15-17. If a man have two wives, one beloved, and another hated--In the original and all other translations, the words are rendered "have had," referring to events that have already taken place; and that the "had" has, by some mistake, been omitted in our version, seems highly probable from the other verbs being in the past tense--"hers that was hated," not "hers that is hated"; evidently intimating that she (the first wife) was dead at the time referred to. Moses, therefore, does not here legislate upon the case of a man who has two wives at the same time, but on that of a man who has married twice in succession, the second wife after the decease of the first; and there was an obvious necessity for legislation in these circumstances; for the first wife, who was hated, was dead, and the second wife, the favorite, was alive; and with the feelings of a stepmother, she would urge her husband to make her own son the heir.
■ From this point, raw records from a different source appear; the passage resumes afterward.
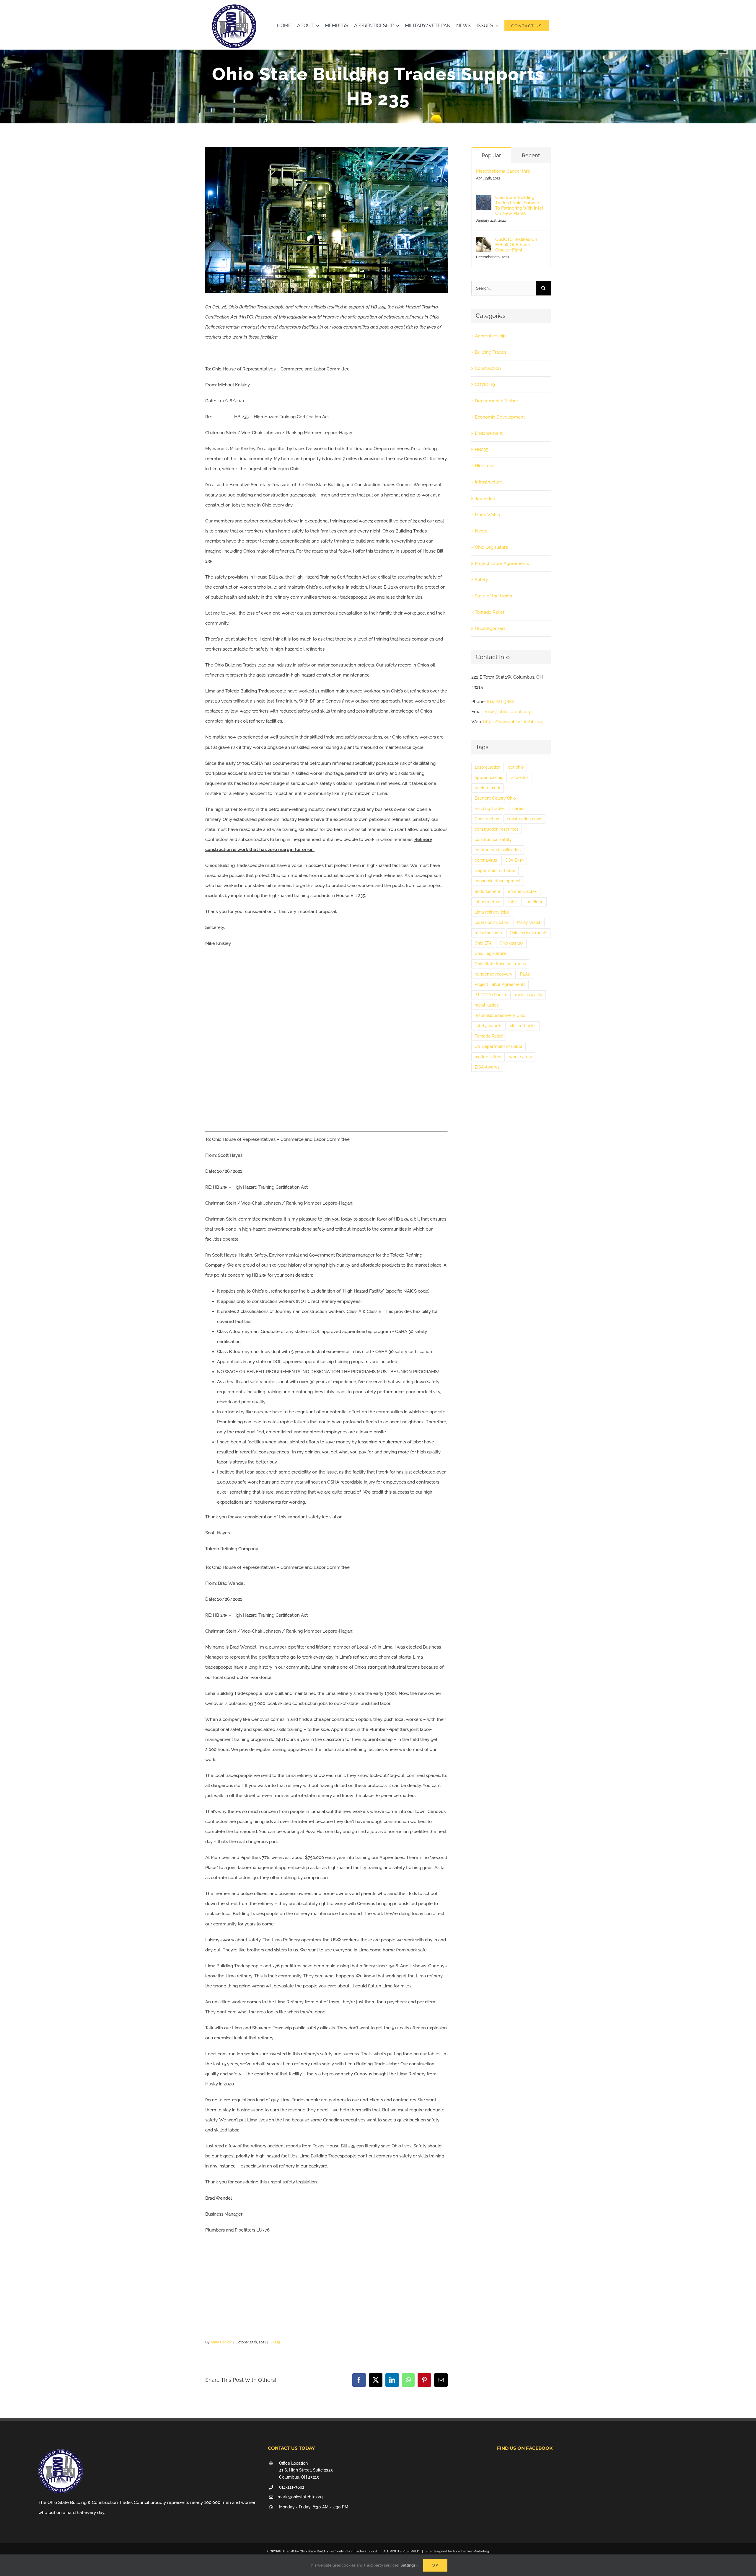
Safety (481, 579)
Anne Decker (221, 2342)
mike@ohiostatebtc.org (508, 711)
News (481, 531)
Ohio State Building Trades (500, 963)
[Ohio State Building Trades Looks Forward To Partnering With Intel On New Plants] (483, 199)
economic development (498, 880)
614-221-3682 (500, 701)
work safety (520, 1056)
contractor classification (498, 849)
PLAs (525, 974)
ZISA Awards (487, 1067)
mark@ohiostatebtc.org (300, 2497)
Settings (408, 2565)
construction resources (497, 829)
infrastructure (488, 901)
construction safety (493, 839)
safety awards (488, 1025)
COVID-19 (485, 384)
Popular (491, 155)
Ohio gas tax (511, 943)
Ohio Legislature (491, 547)
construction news (524, 818)
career (518, 808)
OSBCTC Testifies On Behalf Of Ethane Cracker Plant (516, 245)
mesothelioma (488, 932)
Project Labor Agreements (502, 563)
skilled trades (523, 1025)
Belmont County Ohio (495, 798)
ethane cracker (522, 891)
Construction (488, 368)
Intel (512, 901)
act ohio (516, 767)
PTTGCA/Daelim (491, 994)
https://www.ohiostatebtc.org (513, 721)
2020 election (488, 767)
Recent (531, 155)
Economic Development (500, 417)
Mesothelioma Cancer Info (503, 171)
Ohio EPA (483, 943)
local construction (492, 922)
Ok (435, 2565)
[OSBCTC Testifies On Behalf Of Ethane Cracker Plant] (483, 241)
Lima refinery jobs (492, 912)
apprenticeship (489, 777)
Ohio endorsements (528, 932)
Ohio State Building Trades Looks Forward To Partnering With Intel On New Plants (519, 205)
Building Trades (490, 352)
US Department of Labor (498, 1046)
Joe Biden (485, 498)
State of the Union (493, 596)
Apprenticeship (490, 336)
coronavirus (486, 860)
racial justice (487, 1005)
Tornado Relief (489, 612)
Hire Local (485, 465)
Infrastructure (488, 482)
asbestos (520, 777)
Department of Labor (496, 401)
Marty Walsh (487, 514)
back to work (487, 787)
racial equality (528, 994)
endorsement (487, 891)
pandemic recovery (493, 974)
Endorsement (489, 433)
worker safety (488, 1056)
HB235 (275, 2342)
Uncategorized (490, 628)
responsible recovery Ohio (500, 1015)
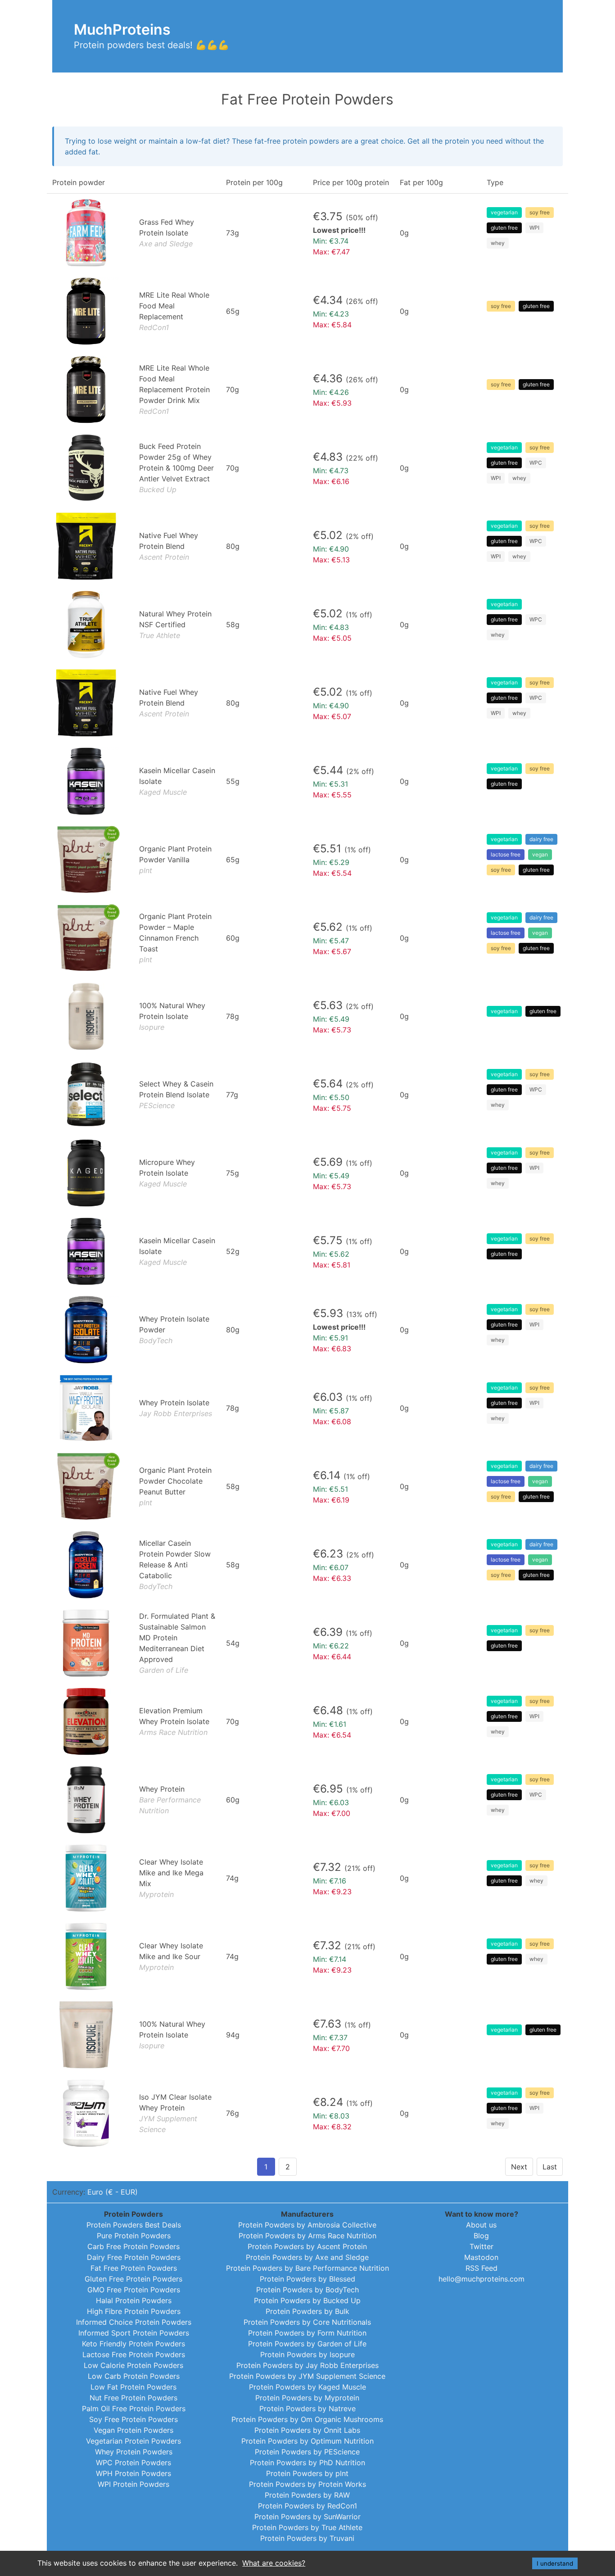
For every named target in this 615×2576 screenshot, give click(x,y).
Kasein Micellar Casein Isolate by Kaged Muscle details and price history (307, 781)
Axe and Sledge (166, 243)
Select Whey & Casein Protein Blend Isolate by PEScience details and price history (307, 1094)
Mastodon (481, 2257)
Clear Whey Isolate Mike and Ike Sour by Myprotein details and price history (307, 1956)
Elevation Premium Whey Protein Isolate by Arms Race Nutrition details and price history (307, 1721)
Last (550, 2166)
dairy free (541, 839)
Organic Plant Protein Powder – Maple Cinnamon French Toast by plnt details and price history (307, 938)
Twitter (481, 2246)
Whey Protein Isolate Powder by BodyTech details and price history (307, 1329)
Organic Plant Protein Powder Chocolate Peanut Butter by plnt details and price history (307, 1486)
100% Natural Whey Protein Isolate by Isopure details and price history (307, 1016)
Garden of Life (163, 1670)
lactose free (505, 854)
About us (481, 2224)
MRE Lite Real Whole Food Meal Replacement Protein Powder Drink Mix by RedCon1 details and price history (307, 389)
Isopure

This case has no bearing upon polygamy, which there is no evidence that the Mosaic code legalized.

18-21. If a man have a stubborn and rebellious son--A severe law was enacted in this case. But the consent of both parents was required as a prevention of any abuse of it; for it was reasonable to suppose that they would not both agree to a criminal information against their son except from absolute necessity, arising from his inveterate and hopeless wickedness; and, in that view, the law was wise and salutary, as such a person would be a pest and nuisance to society. The punishment was that to which blasphemers were doomed [ Leviticus 24:23 ]; for parents are considered God's representatives and invested with a portion of his authority over their children.

22, 23. if a man have committed a sin . . . and thou hang him on a tree--Hanging was not a Hebrew form of execution (gibbeting is meant), but the body was not to be left to rot or be a prey to ravenous birds; it was to be buried "that day," either because the stench in a hot climate would corrupt the air, or the spectacle of an exposed corpse bring ceremonial defilement on the land.